--- EXCERPTED PASSAGE ---
4.It was the case for the prosecution that the complainant in the case, one Joseph Birundu Omwebu was In the year 2012 the registered owner of land parcel No Nyaribari Masaba/Bonyamasicho/1792 that he was holding on his behalf and in trust of his brother, the late George Morara. That in 2012 and 2013 the late George Morara purportedly sold part of his share of the land to the appellant and his brother Samuel Nathan Mogaka vide two sale agreements dated September 16, 2012 and December 9, 2013. The first agreement was witnessed by one Wycliffe Anyona PW4. George Morara died in the year 2014. In 2018 the appellant and his brother went to occupy the land. Joseph Birundu PW 1 was apparently unaware that his brother had sold the land. He went to the Kisii Lands office and lodged a complaint. He found that land parcel No Nyaribari Masaba/Bonyamasicho/1792 had been subdivided into 3 portions — 1826, 1827 and 1828. There was a transfer of land document purporting that it was signed by him transferring land parcel 1828 to the appellant and his brother. He denied signing such a document. He reported to the police.
5.The matter was investigated by Cl Caleb Mutonyi PW7 of Masaba South DCI Office. He went to Kisii Lands Office where he was given copies of documents relating to the transaction over the land. These were:- an application for consent of land control board requesting for subdivision of land parcel Nyaribari Masaba/Bonyamasicho/1792 into 3 portions;-transfer of land form signed by Joseph Birundu transferring land parcel Nyaribari Masaba/Bonyamasicho/1828 to the appellant and his brother;-letter of consent of Masaba Land Control Board authorising subdivision of land parcel Nyaribari Masaba/Bonyamasicho/1792 into 3 portions;-copy of mutation form of subdivision of I-R Nyaribari Masaba/Bonyamasicho/1792.
6.Joseph Birundu denied any dealings with the purported application for consent of the land control board and the transfer form. In the course of investigations, the investigating officer was handed over two sale agreements by the relatives of the appellant dated September 16, 2012 and December 9, 2013 whereby it was indiCated that the appellant and his brother had bought parcels of land from George Morara Ornwebu from land parcels Nyaribari Masaba Bonyamasicho/1672 and 677 respectively. One Wyciffe Anyona PW4 was named as a witness to the agreements. The Investigating officer contacted the said person who denied to have witnessed the signing of the two agreements but contended to have witnessed a different agreement. He further found that the Masaba Land Control Board was not existent at the time that the consent is purported to have been obtained from the said board.
--- INFORMATION SHOWN ---
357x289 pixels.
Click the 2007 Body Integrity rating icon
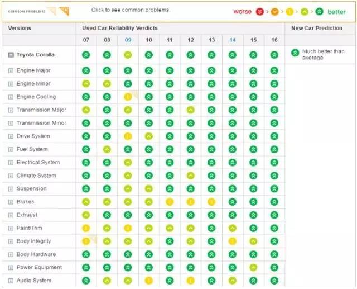pyautogui.click(x=86, y=241)
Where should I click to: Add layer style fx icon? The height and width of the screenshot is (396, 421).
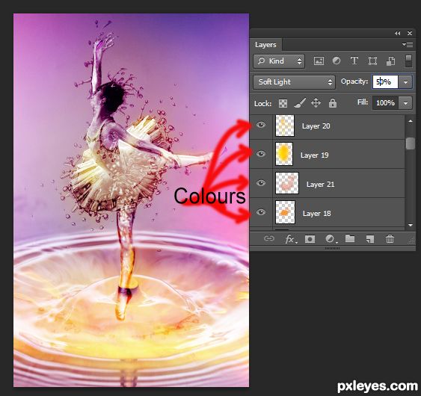(x=290, y=238)
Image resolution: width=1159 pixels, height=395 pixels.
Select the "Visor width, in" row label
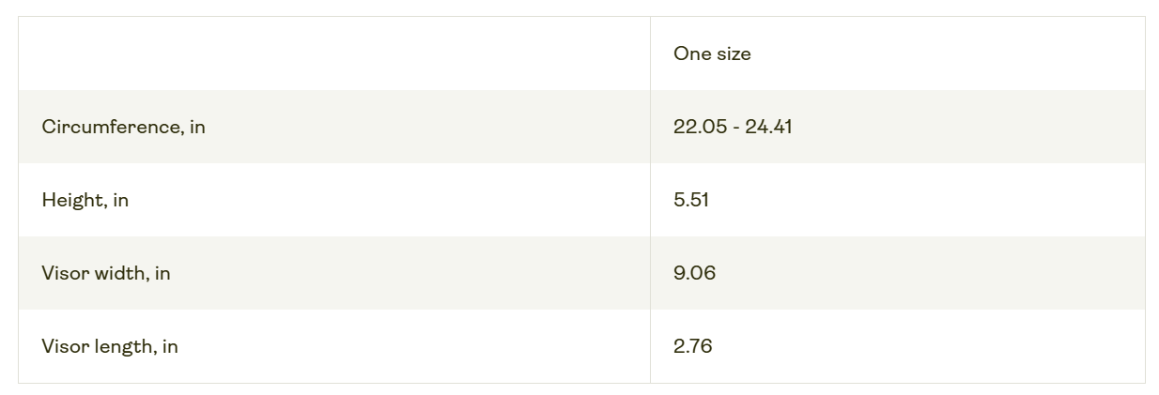click(x=105, y=273)
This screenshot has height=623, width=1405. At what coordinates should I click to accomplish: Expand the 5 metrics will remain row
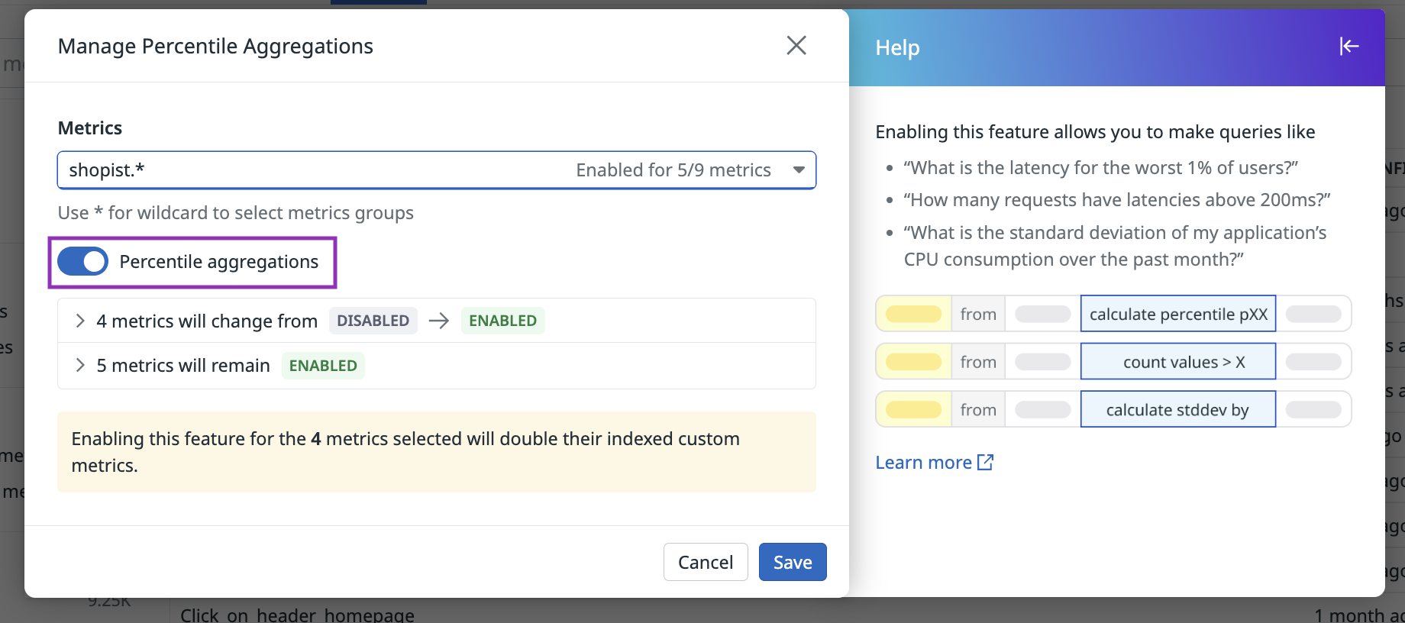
---
WHAT TO PRODUCE:
Answer these questions from the passage on the land case.
(a) Which three portions was land parcel No Nyaribari Masaba/Bonyamasicho/1792 found to have been subdivided into?
(b) Which office was Cl Caleb Mutonyi attached to?
(c) What did the investigating officer find about the Masaba Land Control Board?
The listing above comes from a different source than the passage on the land case.

OUTPUT OF THE TASK:
(a) Portions 1826, 1827 and 1828.
(b) The Masaba South DCI Office.
(c) The board did not exist at the time the consent was said to have been obtained from it.